On isotypic decompositions for non-semisimple Hopf algebras

TL;DR

This paper explores the isotypic decomposition of regular modules in non-semisimple finite-dimensional Hopf algebras with the Chevalley property, providing explicit formulas for idempotents and demonstrating their completeness in many cases.

Contribution

It extends the understanding of isotypic decompositions to non-semisimple Hopf algebras with the Chevalley property, offering explicit formulas involving the dual Hopf algebra's regular character.

Findings

Explicit idempotent formulas for Hopf algebras with the Chevalley property

Complete orthogonal idempotent sets for a large class of Hopf algebras

Illustrative example emphasizing the importance of the Chevalley property

Abstract

In this paper we study the isotypic decomposition of the regular module of a finite-dimensional Hopf algebra over an algebraically closed field of characteristic zero.

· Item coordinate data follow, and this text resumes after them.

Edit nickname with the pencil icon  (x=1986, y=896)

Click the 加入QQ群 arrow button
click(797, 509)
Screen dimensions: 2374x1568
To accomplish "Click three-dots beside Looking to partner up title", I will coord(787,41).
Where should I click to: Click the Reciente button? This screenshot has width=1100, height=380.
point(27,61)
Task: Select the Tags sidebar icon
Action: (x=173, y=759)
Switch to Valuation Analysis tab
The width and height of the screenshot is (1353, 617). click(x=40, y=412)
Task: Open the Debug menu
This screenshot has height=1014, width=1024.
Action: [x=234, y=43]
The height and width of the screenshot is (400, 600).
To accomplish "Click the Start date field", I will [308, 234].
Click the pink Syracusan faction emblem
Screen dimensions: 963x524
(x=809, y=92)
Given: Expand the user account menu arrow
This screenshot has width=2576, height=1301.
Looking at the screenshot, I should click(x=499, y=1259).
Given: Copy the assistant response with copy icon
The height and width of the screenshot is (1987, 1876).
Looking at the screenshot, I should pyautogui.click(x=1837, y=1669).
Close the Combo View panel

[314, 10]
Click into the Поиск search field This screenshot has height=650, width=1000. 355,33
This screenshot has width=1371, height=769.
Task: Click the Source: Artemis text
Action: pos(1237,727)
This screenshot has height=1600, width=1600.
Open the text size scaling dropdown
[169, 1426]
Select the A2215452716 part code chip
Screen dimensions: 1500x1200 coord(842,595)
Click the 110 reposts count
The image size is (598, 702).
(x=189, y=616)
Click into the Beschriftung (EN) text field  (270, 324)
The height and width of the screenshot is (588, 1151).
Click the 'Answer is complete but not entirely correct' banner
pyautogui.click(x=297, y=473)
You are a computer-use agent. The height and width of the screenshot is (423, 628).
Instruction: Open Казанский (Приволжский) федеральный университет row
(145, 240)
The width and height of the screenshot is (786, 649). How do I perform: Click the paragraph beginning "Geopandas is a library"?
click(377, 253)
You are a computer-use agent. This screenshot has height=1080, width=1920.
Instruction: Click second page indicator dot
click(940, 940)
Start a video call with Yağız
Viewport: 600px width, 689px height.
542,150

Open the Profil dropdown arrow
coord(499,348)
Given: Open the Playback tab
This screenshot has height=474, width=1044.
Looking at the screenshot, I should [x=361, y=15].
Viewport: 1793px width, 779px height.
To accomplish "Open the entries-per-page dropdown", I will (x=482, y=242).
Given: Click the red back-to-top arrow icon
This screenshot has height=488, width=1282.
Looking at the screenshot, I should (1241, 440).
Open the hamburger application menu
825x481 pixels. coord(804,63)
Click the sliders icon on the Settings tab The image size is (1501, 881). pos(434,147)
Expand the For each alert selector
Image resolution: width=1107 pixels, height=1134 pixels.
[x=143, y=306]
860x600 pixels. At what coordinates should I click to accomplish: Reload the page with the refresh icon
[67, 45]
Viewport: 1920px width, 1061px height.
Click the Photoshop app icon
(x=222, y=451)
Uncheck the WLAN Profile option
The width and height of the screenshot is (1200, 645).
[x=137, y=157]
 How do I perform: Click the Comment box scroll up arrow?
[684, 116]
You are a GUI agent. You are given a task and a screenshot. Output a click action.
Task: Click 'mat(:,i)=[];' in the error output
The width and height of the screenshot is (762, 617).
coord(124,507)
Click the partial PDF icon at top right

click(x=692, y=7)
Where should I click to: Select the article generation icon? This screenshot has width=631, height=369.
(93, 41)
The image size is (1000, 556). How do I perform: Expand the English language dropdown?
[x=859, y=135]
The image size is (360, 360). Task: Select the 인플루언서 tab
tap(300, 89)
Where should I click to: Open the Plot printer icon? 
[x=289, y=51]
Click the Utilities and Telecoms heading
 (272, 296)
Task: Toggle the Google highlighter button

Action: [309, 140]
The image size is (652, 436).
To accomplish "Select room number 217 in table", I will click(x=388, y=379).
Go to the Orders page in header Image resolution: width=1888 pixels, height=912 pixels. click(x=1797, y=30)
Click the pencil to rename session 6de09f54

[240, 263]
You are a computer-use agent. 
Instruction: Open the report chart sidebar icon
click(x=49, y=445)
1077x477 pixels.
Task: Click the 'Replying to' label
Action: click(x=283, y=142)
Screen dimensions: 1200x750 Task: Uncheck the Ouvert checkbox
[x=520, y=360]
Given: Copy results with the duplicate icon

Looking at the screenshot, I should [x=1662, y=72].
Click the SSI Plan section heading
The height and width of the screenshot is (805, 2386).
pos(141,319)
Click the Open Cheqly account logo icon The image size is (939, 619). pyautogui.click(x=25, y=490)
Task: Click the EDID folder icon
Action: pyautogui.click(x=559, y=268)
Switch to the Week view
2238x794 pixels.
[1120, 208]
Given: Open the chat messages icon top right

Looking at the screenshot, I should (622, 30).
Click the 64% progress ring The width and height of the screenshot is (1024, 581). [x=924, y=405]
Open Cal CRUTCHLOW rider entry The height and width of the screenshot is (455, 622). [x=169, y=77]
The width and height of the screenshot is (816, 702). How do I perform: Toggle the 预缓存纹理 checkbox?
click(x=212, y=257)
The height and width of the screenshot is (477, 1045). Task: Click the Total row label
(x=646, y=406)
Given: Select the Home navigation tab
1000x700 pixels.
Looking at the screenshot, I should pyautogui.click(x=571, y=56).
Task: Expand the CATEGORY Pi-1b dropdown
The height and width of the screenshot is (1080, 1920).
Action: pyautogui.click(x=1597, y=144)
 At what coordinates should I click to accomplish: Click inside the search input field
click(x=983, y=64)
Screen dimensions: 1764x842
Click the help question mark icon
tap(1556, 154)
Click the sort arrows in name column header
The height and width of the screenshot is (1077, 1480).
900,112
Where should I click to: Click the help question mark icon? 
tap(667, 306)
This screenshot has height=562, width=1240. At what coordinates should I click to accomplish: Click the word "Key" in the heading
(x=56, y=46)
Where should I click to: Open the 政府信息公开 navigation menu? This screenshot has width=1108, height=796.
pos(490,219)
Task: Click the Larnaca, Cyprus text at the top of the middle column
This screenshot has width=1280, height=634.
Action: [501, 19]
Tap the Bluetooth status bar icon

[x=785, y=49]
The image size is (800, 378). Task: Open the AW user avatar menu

For a semisimple Hopf algebra, the idempotents realizing the isotypic decomposition can be explicitly expressed in terms of characters and the Haar integral. In this paper we investigate Hopf algebras with the Chevalley property, which are not necessarily semisimple. We find explicit expressions for idempotents in terms of Hopf-algebraic data, where the Haar integral is replaced by the regular character of the dual Hopf algebra. For a large class of Hopf algebras, these are shown to form a complete set of orthogonal idempotents. We give an example which illustrates that the Chevalley property is crucial.